昆虫病原真菌是重要生防微生物，其细胞壁主要由多糖和蛋白组成，糖基化修饰对细胞壁合成至关重要。在模式真菌中，O-甘露糖基转移酶（PMTs和MNTs）是蛋白O-糖基化修饰的重要酶类，与真菌的生长发育、细胞壁合成及侵染致病密切相关。在昆虫病原真菌中，PMTs的功能研究未见报道，O-甘露糖基化修饰影响其细胞壁组成、结构及侵染致病的机制还缺乏研究。经分析发现，绿僵菌中存在3个PMTs基因。本项目将采用real-time RT-PCR、基因敲除或干扰及超表达的方法，分析PMTs基因的表达特征及其对绿僵菌抗逆和毒力的影响；以绿僵菌MNTs和PMTs系列转化子为研究材料，利用透射电镜观察、原子力显微观察、荧光染色、双向电泳和液质联用等技术，测定不同菌株细胞壁的组成结构。阐明O-甘露糖基化修饰对绿僵菌细胞壁组成、结构及侵染致病的作用机制。本研究将有助于理解昆虫病原真菌的侵染致病机制，为菌株改良提供理论依据。

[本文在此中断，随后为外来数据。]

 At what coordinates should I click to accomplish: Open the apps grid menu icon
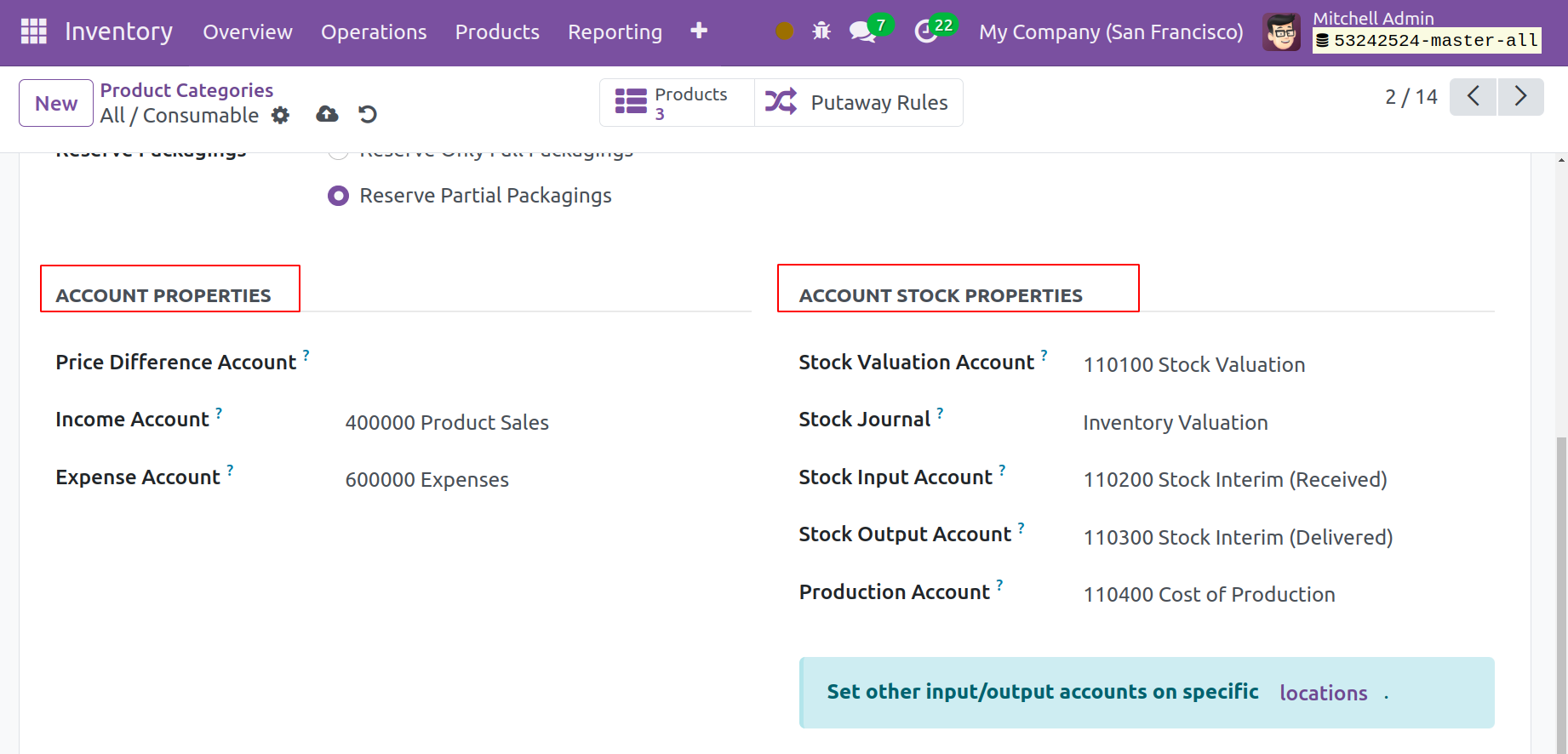coord(33,31)
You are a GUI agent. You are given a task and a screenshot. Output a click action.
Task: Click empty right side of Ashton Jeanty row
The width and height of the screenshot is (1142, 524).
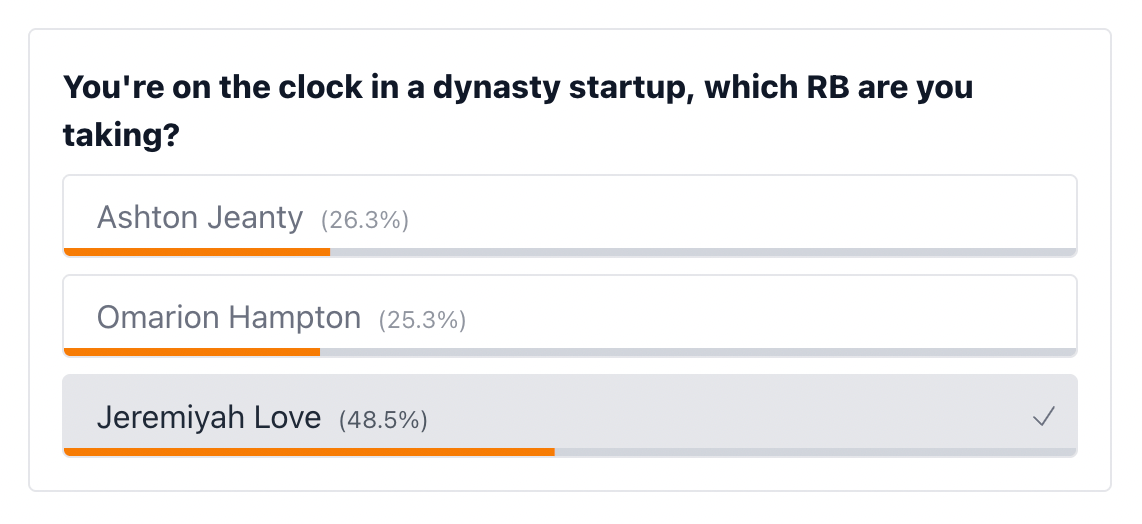coord(850,215)
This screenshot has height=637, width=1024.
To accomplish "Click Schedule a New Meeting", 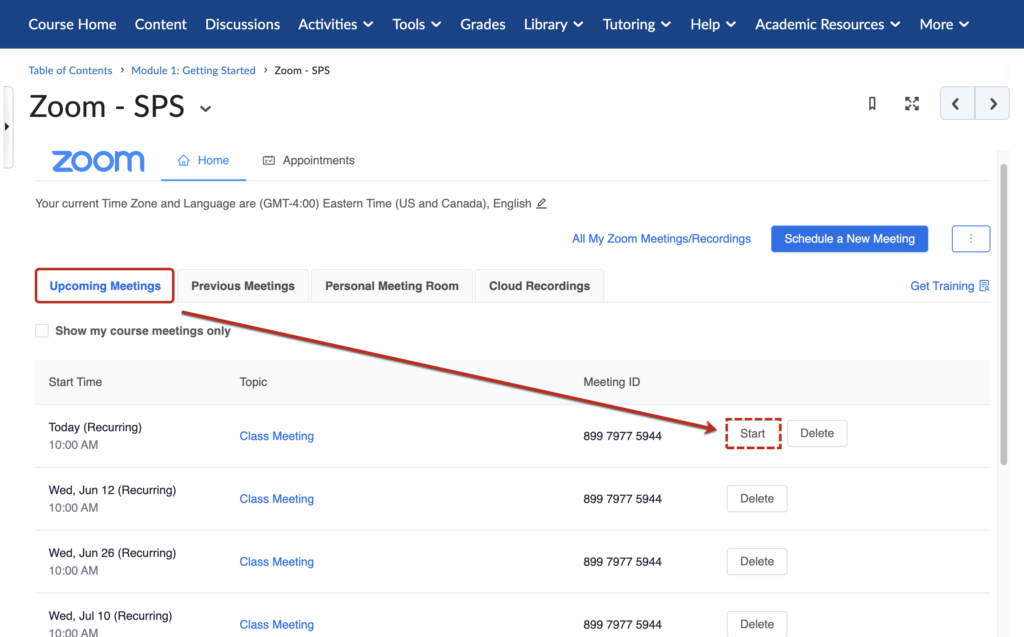I will pos(849,238).
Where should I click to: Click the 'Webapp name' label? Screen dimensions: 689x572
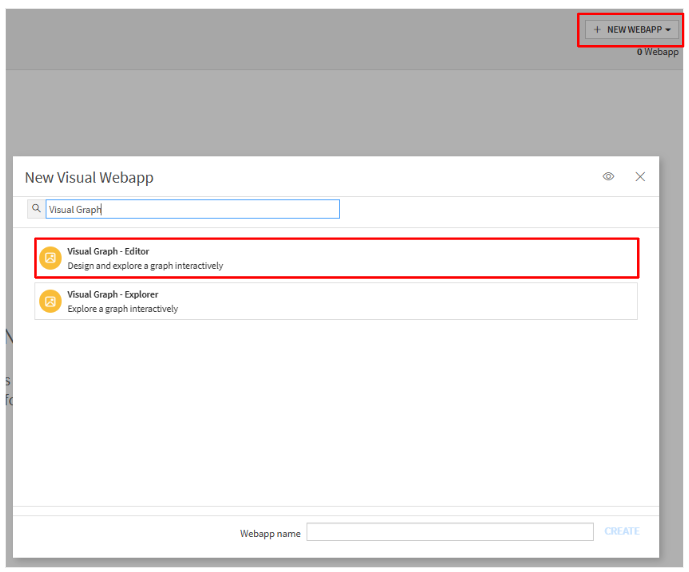point(270,533)
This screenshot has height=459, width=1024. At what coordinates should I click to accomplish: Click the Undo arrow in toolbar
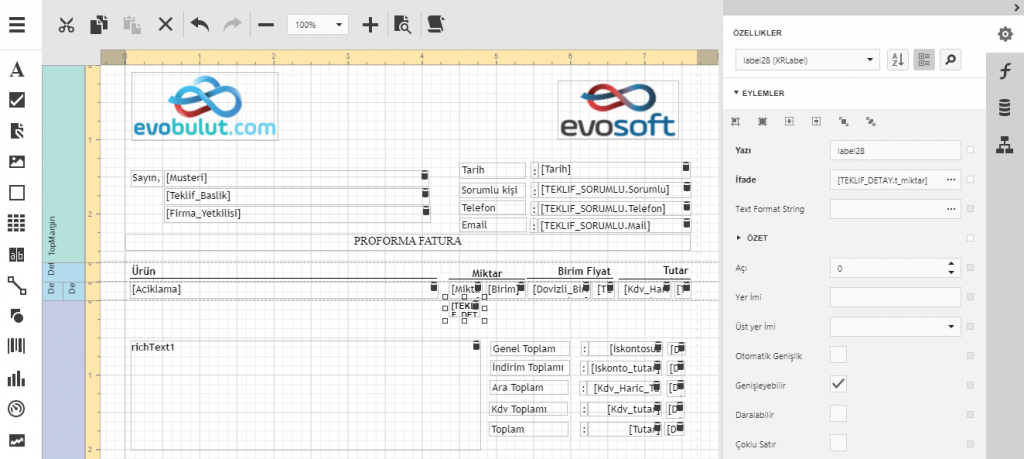[199, 24]
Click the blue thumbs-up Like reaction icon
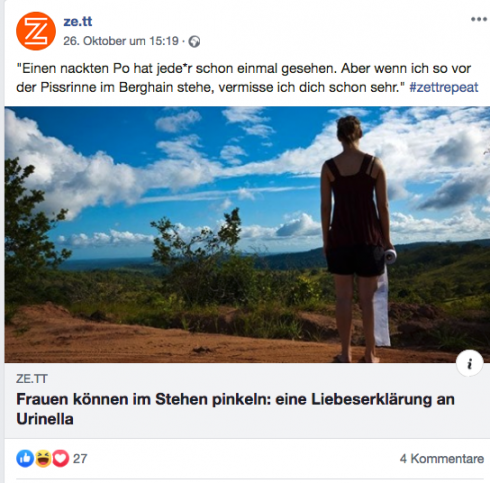The height and width of the screenshot is (483, 490). [25, 458]
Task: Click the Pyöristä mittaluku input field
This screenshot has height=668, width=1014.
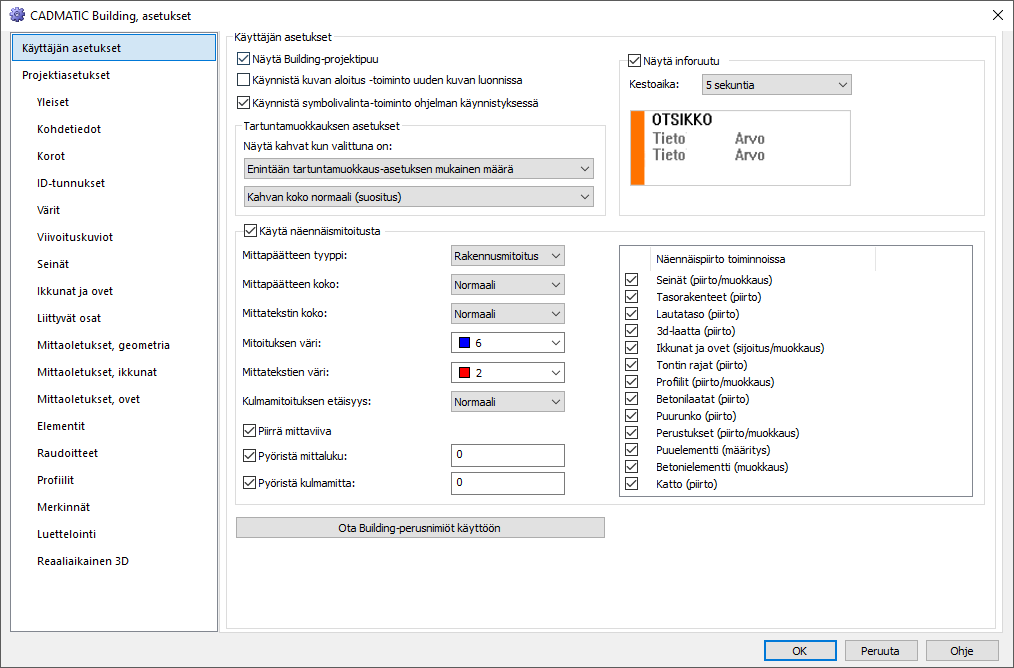Action: click(x=507, y=455)
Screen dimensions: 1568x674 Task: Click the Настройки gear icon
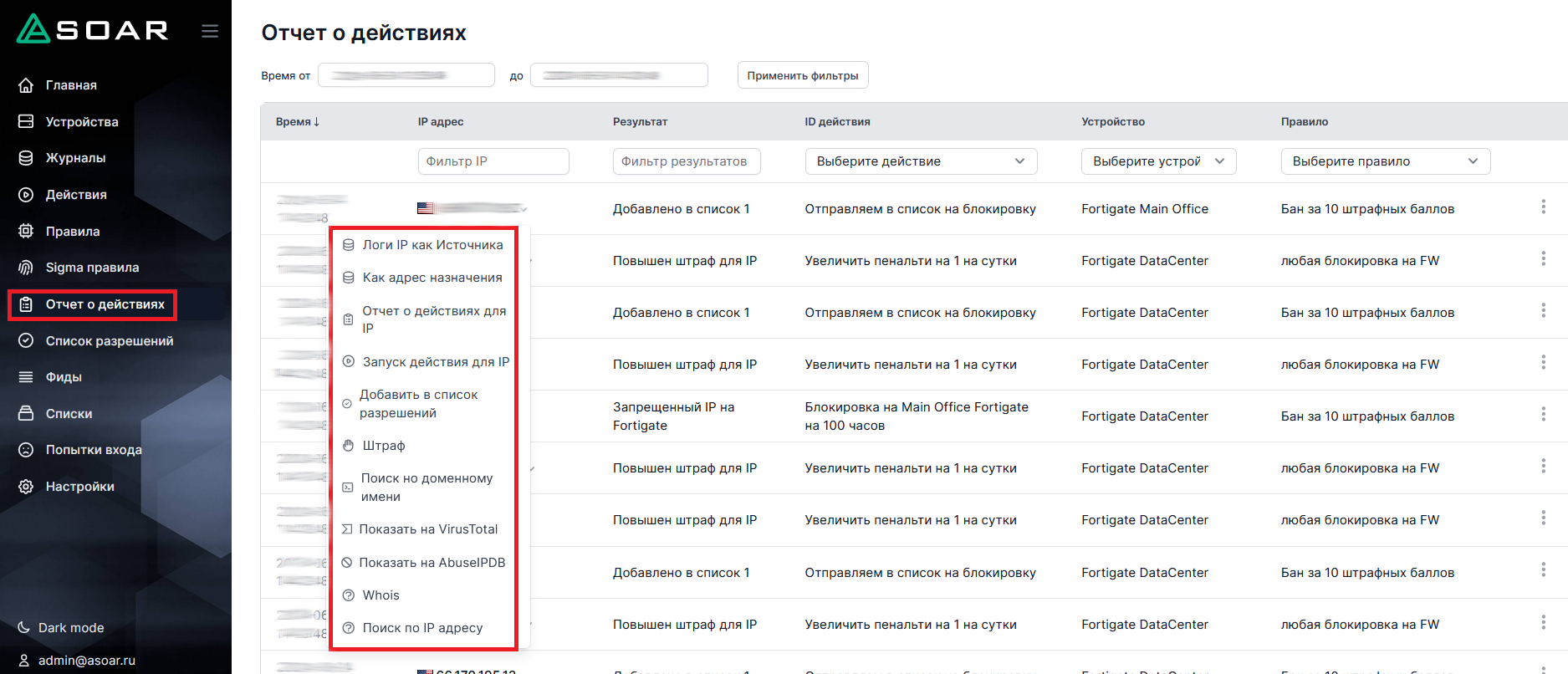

昆虫病原真菌作为重要的生防资源，潜力巨大，阐明其侵染致病的分子机制十分必要。O-甘露糖基转移酶PMT家族是真菌进行蛋白糖基化修饰的重要酶类，在植物和人类病原真菌中，PMT影响真菌的生长发育，抗逆和毒力，但在昆虫病原真菌中研究较少。本研究以蝗绿僵菌为实验材料，采用基因敲除、干扰及回复策略分析了该家族的功能。研究发现，敲除MaPmt1对蝗绿僵菌的萌发和产孢量无影响；敲除MaPmt4后，蝗绿僵菌萌发速度减慢，产孢量无变化；干扰MaPmt2后，蝗绿僵菌萌发速度减慢，产孢量降低。MaPmt1/2/4的缺失或干扰后蝗绿僵菌对紫外和湿热的耐受能力下降。敲除MaPmt1主要通过影响附着胞的膨压降低蝗绿僵菌毒力；干扰MaPmt2主要通过影响附着胞的形成和膨压降低蝗绿僵菌毒力；敲除MaPmt4主要通过影响附着胞的形成和膨压以及昆虫血淋巴中的生长降低蝗绿僵菌毒力。MaPmt1/2/4敲除或干扰菌株细胞壁变薄，细胞壁表面结构发生改变，胞壁蛋白、几丁质含量显著降低，葡聚糖含量无变化。该研究结果对于明确O-甘露糖基化修饰的改变对蝗绿僵菌细胞壁重要成分、结构及侵染致病能力的影响，以及细胞壁组成、结构与真菌侵染致病的关系具有重要意义。另外，本项目还进行了蝗绿僵菌中丝氨酸-苏氨酸蛋白激酶Snf1的功能研究，敲除MaSnf1蝗绿僵菌的产孢量下降、萌发延迟和逆境敏感性增加，影响真菌对蔗糖、乙醇、甘油、海藻糖和蝗蜕等碳源的利用。敲除MaSnf1导致蝗绿僵菌毒力降低，是由于真菌在寄主体表的孢子萌发率和附着胞形成率的降低以及体内定殖阶段真菌利用昆虫血淋巴中的碳源（海藻糖等）能力下降所致，说明蝗绿僵菌中的海藻糖代谢相关基因可能是重要的毒力因子。因此，本项目进行了蝗绿僵菌中酸性海藻糖酶MaATM1的功能研究，敲除MaATM1影响蝗绿僵菌对海藻糖的利用，致使真菌在蝗虫体内生长较慢，毒力显著降低。本项目的研究结果有助于进一步明确昆虫病原真菌侵染致病的分子机制，为杀虫真菌的改良提供了候选基因。